Nell’attuale magma politico, e in attesa delle prevedibili convulsioni settembrine, conviene cercare di ragionare in modo pacato sugli orizzonti che si aprono all’area di “Futuro e libertà”, sul piano politico e culturale, in vista della costruzione – ormai inevitabile – di un nuovo soggetto politico.
Credo che in tal senso un buon punto di partenza sia tornare al discorso che il Presidente Fini fece il 29 aprile 2008, all’atto dell’insediamento alla presidenza della Camera. In quel discorso infatti, nonostante i vincoli posti dall’occasione, Fini toccò alcuni temi fondamentali, che a distanza di due anni appaiono ancora contenere i motivi centrali di un impegno politico fondato sull’assunzione di una responsabilità nazionale, oggi più che mai necessaria. E anche a smentire l’idea che vi sia, oggi, contraddizione vera tra il ruolo ‘istituzionale’ e quello ‘politico’ di Fini.
Rileggendo il discorso d’insediamento, infatti, si nota subito che i punti centrali sono proprio quelli la cui difesa ha determinato l’espulsione di Fini dal partito di maggioranza. La contraddizione sembra allora trovarsi piuttosto in chi, dopo aver applaudito due anni fa il discorso di Fini, ieri lo ha illiberalmente espulso dal Pdl, per presunta incompatibilità con i suoi ‘principi’.
Forse qualcuno pensava che, quando Fini allora criticò “l’affievolirsi del principio di legalità” stesse scherzando. O che non fosse sincero l’apprezzamento per i magistrati “di ogni ordine e grado” e per le forze dell’ordine, custodi della legalità.
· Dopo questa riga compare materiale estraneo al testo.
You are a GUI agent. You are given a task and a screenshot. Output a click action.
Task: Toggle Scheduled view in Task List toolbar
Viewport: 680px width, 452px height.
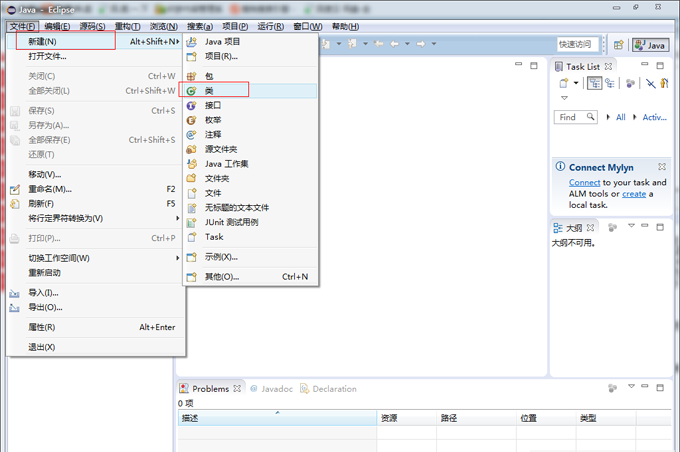[609, 84]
E che non pensasse davvero, in generale, che la difesa della libertà implicasse la lotta contro “la progressiva perdita di autorevolezza dello Stato”, che quella libertà mette a repentaglio, esponendo i cittadini a pericoli, minacce e arbitri di ogni sorta. Ogni discorso sulla ‘giustizia’ non può partire di fatto che da qui, dal senso dello Stato, che è cura dell’interesse collettivo, ed esclude la possibilità di norme palesemente non rivolte a tutelare la generalità dei cittadini.
Ma oltre al tema della legalità e della giustizia ci sono almeno altri tre punti fondamentali del discorso d’insediamento di Fini che mi preme sottolineare, perché credo da essi discendano le coordinate di fondo dell’impegno politico che oggi ci attende.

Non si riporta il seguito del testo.